Jay Gruden is a fine head coach, even if he’s the second-best Gruden who has coached in the NFL. As long as he fights the urge to randomly start Colt McCoy in meaningful games, he’ll continue to bring Kirk Cousins success. Jay, quick hint: don’t run Spider 2 Y Banana, your brother already told the entire country about that one.
Jerry’s World is full of surprises, so it wouldn’t be the most shocking thing in the world if a 13-3 team made that jump to the elusive 16-0. However, The Court System (everyone’s favorite team) has made their season debut. Thus, Cowboys Nation will have to hold their breath for a perfect season.
Dak Prescott had the best season of any rookie quarterback ever, yada yada yada*falls asleep writing that sentence.* It’s an indisputable fact that Dak didn’t have to do a ton last year. Everything the offense ran was based on the opposing defenses selling out to stop the run. Once the ground game went cold (see games vs the Giants), he was uncomfortable carrying an offense. Second-year quarterbacks often make a big jump, so maybe he will really prove he’s an excellent quarterback.
Zeke will apparently play Week 1, and now maybe the entire year. Honestly, at the moment it seems he might not serve his suspension this year. To go 16-0, they will need him.
Dez, when healthy, is a fantastic weapon. He’s a beast in the red zone, which will net him another double-digit touchdown season. Jason Witten is the most consistent tight end in the game, as he’s been in the league for 35 years. The offensive line is unbelievable, and it’s even better with the addition of La’el Collins.
Dallas’ problem is the same it’s been for a long time: defense. Their front seven has trouble getting to the quarterback on Ereck Flowers, much less a capable offensive line.

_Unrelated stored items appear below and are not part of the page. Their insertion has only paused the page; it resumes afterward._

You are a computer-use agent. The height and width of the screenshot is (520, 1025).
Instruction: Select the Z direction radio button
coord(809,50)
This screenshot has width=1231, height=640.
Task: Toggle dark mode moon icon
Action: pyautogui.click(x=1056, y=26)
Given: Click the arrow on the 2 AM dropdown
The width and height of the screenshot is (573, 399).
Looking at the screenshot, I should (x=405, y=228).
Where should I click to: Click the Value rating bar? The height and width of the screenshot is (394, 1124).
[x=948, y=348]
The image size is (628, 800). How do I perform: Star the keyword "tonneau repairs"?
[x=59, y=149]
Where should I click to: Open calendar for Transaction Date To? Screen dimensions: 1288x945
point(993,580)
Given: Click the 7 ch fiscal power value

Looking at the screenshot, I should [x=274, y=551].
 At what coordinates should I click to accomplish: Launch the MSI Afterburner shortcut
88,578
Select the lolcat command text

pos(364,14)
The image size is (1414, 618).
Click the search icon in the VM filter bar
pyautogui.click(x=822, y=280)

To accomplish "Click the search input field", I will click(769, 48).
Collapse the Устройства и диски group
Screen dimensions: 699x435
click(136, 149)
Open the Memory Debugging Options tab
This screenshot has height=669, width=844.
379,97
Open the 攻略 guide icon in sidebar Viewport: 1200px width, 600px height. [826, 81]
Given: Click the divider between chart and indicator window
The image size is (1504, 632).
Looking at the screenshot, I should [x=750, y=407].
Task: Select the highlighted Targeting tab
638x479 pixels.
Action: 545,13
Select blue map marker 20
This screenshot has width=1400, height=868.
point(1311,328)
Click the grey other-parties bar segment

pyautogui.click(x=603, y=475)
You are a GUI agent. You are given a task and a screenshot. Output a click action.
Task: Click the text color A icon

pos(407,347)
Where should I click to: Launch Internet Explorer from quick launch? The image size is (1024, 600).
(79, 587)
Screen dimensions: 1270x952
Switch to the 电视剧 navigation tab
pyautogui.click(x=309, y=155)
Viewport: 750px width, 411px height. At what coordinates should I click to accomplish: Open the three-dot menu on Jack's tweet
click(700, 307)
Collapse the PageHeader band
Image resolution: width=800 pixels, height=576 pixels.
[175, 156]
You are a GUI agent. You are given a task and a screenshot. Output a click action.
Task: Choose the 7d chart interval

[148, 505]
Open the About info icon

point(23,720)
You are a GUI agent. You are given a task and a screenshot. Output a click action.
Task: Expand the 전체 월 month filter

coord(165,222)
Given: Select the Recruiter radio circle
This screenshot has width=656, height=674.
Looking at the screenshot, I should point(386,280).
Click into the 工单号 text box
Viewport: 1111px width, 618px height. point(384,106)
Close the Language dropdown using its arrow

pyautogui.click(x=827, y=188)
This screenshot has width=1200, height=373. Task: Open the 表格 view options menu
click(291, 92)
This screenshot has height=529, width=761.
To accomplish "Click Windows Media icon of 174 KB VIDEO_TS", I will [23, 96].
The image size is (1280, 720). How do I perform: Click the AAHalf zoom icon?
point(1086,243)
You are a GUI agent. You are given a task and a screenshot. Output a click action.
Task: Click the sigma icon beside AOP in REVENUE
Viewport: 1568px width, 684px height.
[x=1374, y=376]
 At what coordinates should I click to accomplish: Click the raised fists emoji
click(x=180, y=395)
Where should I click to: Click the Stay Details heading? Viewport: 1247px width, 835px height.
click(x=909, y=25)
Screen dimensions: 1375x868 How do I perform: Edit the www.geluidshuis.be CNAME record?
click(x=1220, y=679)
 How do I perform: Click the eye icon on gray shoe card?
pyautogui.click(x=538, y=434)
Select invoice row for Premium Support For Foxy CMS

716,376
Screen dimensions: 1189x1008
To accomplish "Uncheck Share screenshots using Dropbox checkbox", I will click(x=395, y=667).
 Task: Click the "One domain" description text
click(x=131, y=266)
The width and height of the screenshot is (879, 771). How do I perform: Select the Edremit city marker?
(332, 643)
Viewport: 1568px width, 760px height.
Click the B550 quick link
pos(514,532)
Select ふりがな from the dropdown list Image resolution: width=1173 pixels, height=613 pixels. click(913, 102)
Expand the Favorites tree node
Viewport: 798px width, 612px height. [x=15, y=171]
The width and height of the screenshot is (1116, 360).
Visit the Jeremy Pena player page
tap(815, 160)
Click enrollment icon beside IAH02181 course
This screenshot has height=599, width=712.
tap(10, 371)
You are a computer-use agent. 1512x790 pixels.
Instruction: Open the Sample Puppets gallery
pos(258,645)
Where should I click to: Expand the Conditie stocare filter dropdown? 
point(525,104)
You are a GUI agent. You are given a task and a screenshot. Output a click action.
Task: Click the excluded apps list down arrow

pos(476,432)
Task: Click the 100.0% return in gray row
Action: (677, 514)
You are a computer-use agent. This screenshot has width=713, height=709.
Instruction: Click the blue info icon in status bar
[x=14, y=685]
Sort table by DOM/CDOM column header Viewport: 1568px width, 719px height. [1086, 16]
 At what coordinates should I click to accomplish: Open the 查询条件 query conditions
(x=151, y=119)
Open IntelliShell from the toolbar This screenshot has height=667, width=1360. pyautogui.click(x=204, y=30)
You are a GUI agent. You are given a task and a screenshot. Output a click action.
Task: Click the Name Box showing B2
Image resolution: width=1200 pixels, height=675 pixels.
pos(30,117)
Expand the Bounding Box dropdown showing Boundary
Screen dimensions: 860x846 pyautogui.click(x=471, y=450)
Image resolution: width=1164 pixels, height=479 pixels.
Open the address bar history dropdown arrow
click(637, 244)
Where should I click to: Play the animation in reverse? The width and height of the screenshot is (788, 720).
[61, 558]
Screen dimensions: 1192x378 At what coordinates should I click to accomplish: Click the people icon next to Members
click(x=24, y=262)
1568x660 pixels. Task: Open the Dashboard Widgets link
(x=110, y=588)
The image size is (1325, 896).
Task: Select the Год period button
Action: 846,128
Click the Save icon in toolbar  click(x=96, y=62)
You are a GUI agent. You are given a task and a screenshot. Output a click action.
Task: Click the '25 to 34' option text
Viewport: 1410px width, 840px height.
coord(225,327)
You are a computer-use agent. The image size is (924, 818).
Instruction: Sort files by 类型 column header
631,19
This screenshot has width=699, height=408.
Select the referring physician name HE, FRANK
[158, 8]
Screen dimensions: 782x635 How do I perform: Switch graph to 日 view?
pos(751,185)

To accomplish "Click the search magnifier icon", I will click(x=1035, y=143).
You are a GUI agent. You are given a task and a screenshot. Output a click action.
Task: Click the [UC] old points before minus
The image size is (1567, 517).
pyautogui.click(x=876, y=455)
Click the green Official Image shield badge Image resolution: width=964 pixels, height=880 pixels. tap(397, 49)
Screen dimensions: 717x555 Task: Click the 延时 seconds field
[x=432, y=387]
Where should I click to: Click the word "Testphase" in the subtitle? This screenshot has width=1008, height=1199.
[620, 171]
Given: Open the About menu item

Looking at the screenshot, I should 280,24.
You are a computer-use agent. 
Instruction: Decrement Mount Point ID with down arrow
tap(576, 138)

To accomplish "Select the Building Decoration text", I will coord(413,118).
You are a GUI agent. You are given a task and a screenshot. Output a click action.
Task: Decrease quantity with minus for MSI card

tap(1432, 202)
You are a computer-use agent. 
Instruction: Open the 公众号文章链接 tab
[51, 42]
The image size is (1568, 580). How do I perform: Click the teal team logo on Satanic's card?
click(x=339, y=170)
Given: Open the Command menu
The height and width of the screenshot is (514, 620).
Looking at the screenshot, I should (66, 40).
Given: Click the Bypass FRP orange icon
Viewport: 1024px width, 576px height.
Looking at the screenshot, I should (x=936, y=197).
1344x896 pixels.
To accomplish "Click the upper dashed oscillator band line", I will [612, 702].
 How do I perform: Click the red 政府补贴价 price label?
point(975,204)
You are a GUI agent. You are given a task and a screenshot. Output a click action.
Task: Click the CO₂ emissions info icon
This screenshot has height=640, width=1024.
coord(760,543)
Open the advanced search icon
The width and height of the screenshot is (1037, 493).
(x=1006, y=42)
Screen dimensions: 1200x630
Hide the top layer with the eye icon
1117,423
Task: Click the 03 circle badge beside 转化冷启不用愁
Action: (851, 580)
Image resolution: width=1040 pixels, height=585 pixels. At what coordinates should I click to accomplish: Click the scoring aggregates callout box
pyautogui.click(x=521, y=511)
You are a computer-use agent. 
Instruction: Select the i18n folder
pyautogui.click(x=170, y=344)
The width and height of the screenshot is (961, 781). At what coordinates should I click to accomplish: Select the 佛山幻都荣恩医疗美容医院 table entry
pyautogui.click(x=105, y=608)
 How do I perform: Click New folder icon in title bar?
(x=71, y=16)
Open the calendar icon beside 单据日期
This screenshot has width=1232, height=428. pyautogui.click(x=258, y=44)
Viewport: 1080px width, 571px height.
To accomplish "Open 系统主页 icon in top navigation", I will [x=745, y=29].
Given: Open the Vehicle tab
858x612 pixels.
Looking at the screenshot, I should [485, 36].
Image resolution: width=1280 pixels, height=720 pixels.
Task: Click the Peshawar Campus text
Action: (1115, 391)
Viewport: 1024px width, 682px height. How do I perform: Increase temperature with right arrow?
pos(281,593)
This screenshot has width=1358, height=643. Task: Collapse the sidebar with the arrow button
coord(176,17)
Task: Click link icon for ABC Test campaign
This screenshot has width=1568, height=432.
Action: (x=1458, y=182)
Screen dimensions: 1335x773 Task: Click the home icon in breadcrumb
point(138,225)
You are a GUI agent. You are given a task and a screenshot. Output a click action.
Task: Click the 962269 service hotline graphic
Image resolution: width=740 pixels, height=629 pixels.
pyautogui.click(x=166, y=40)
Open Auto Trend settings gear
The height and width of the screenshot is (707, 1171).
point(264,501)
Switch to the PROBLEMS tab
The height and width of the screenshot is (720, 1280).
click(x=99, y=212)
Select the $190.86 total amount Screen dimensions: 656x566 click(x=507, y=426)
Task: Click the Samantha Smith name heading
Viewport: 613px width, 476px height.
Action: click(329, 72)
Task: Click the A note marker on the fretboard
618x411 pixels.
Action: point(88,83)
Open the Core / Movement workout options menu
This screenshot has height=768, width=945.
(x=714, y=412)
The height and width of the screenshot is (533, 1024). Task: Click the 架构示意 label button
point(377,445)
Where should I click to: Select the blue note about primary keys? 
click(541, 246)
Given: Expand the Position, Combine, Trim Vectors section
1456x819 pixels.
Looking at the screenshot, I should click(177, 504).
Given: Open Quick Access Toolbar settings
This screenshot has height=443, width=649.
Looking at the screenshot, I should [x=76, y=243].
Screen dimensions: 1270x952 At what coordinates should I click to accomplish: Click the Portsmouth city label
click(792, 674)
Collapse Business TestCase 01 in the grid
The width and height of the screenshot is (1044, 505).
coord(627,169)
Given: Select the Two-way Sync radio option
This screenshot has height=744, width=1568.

Their secondary gets torched by even the worst of offenses. Their defense needs to take a big leap if they want any chance.
After seeing what he did last year with rookies at the helm, I can’t knock Jason Garrett. He’s proven to be a good, if not great, coach. Their assistants are among the best in the league: Scott Linehan has created a great offensive system in Dallas behind that offensive line. He’ll have a challenge ahead of him with Zeke’s legal issues, but he’s up to the task. Rod Marinelli is a great defensive coordinator, but with little talent on that end he might be the scapegoat for the faults of the front office. Overall, they have one of the best staffs in the league.
The defending champions have a very solid team again this year (Wait, we’re talking about the Eagles? I thought we were talking about the Philadelphia Soul of the Arena Football League). Their defense is great and they’re led by a young quarterback in Carson Wentz who is full of potential.
The aforementioned Wentz can make the second-year jump to stardom. They signed LaGarrette Blount to beef up their short-yardage offense. Wentz is very happy about this, as he doesn’t have to run a read option of fourth and two anymore!
The Eagles led the NFL in drops last year, so they brought in Alshon Jeffrey and Torrey Smith. With an improved Nelson Agholor and a healthy Zach Ertz, Wentz will have plenty of options. He’ll also have plenty of time to throw behind this massive offensive line. Don’t forget Darren Sproles, who NEEDS to use this as his touchdown dance.
Defensively, they’re loaded at every position. Fletcher Cox and Brandon Graham terrorize opposing quarterbacks on the defensive line. Their front seven is rounded out by an excellent linebacking corps, headlined by Nigel Bradham. In the secondary, they traded for pro bowl CB Ronald Darby who will lock down receivers. Their special teams seemingly scores a touchdown every other game, and it’s always at the top of the league.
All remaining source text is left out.